▸ Directions
From the line that holds "How do I perform: Open" to the end of the records, reproduce every line exactly. No pictures.

Extracted records:
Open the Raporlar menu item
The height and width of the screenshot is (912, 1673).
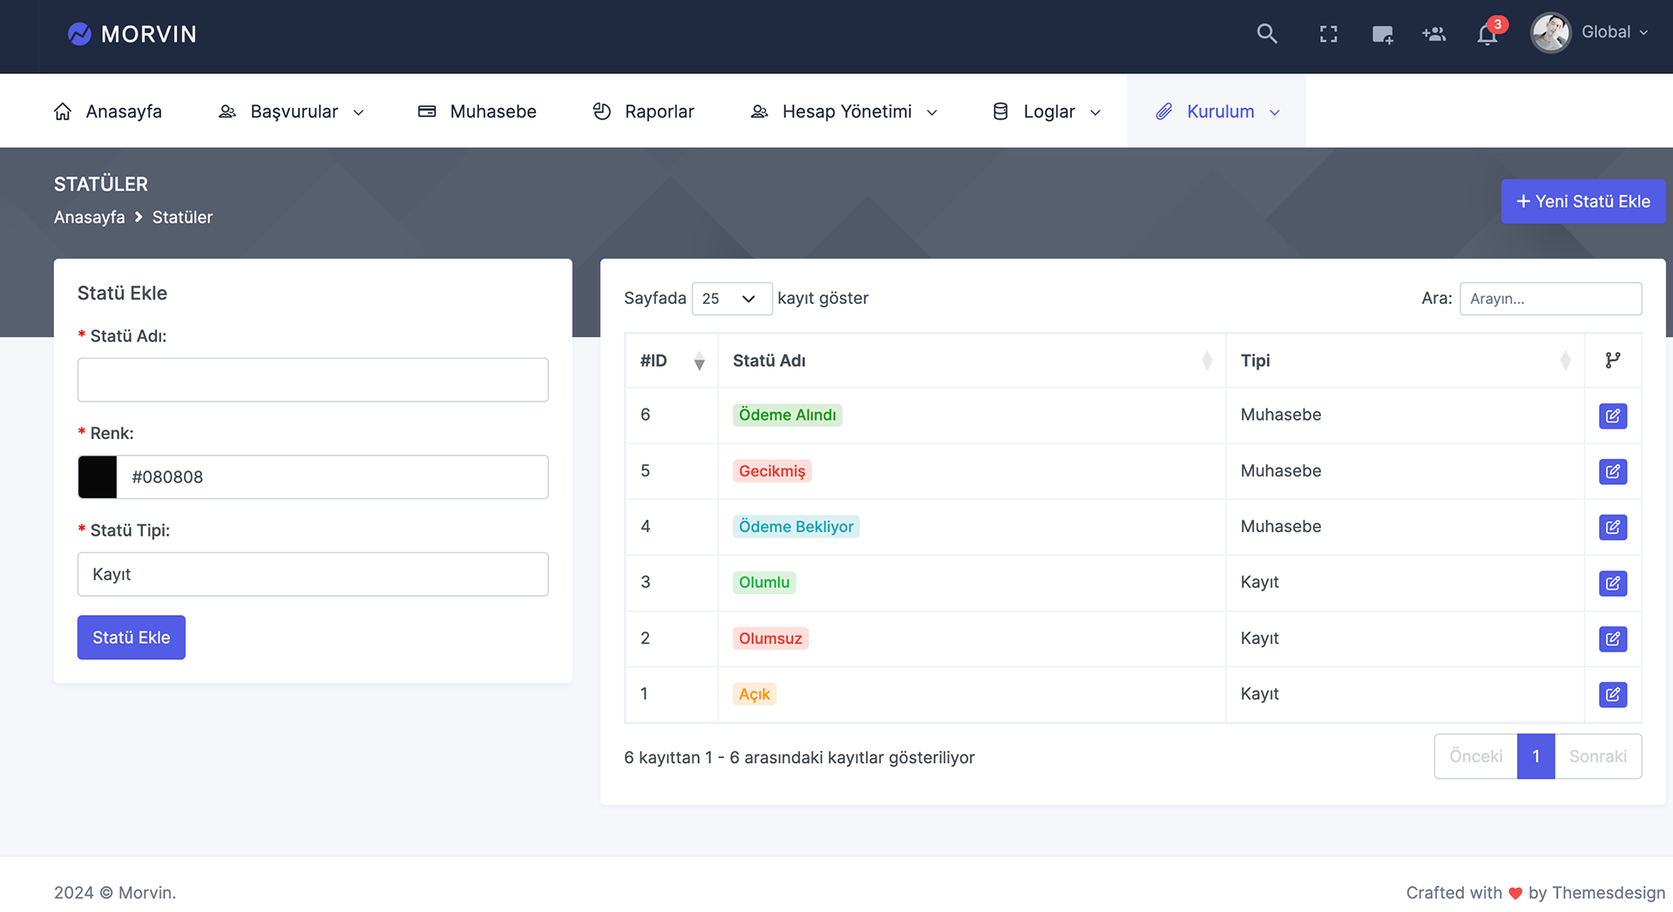pos(643,111)
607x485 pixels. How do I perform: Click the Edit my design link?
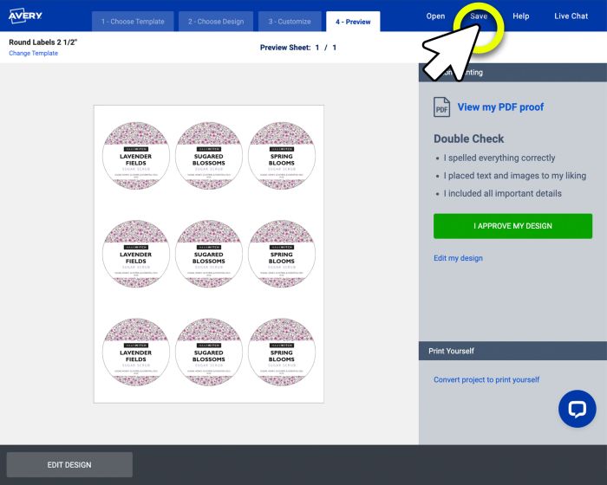click(x=458, y=258)
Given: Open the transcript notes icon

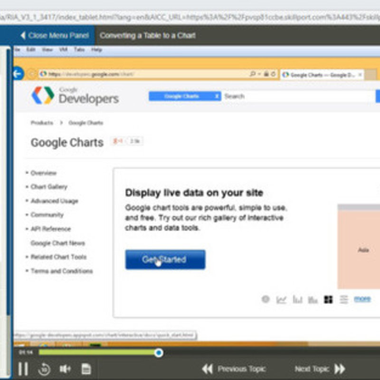Looking at the screenshot, I should click(86, 369).
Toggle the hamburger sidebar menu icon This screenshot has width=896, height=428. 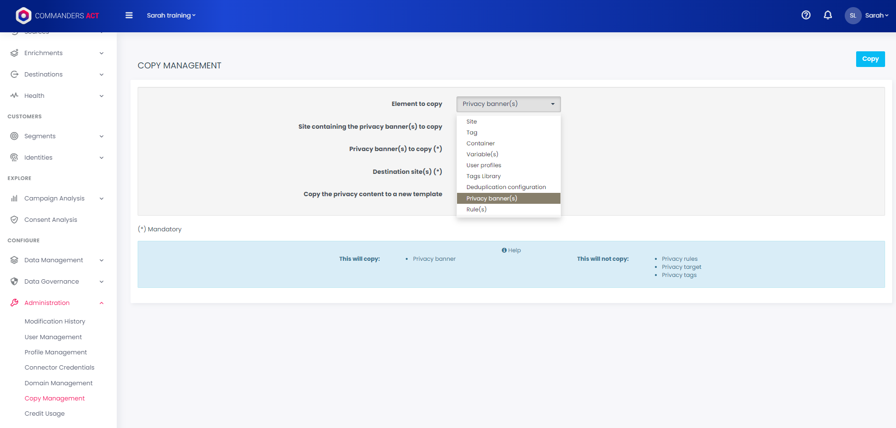click(129, 15)
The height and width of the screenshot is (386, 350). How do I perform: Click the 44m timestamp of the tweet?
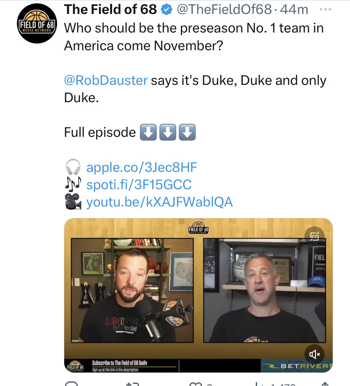point(294,10)
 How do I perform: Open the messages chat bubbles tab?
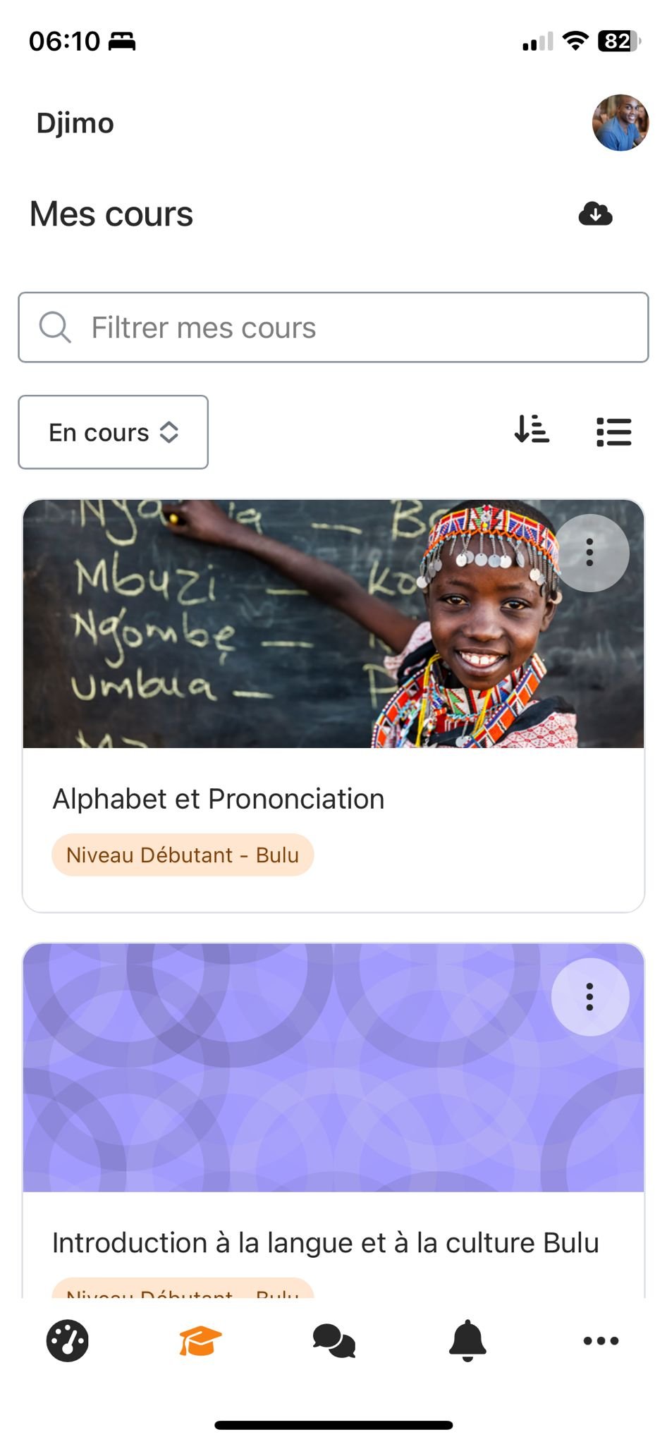point(334,1340)
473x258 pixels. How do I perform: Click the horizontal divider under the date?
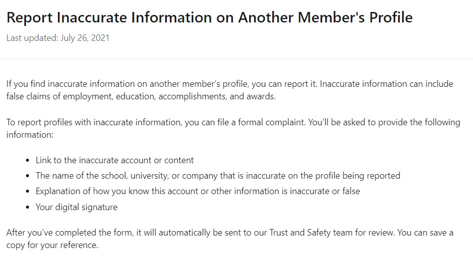(237, 59)
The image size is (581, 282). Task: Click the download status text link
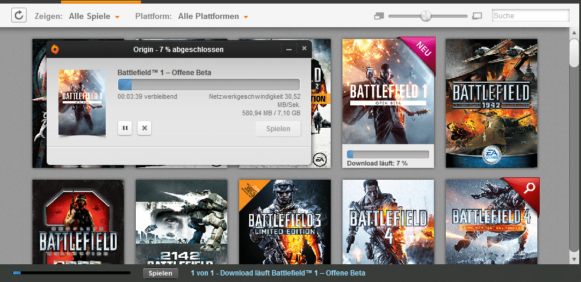click(x=278, y=273)
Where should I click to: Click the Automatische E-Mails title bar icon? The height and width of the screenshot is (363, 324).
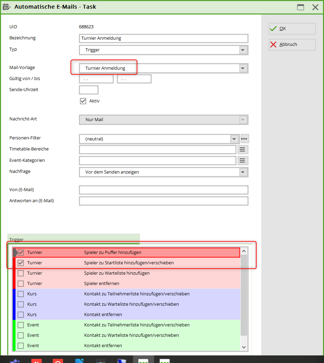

▸ Answer space
 How do I perform: Open the messages chat bubbles tab?
point(334,1340)
473x258 pixels. How do I perform: Click the horizontal divider under the date?
(237, 59)
The image size is (581, 282). Task: Click the download status text link
click(x=278, y=273)
Where should I click to: Click the Automatische E-Mails title bar icon? The height and width of the screenshot is (363, 324).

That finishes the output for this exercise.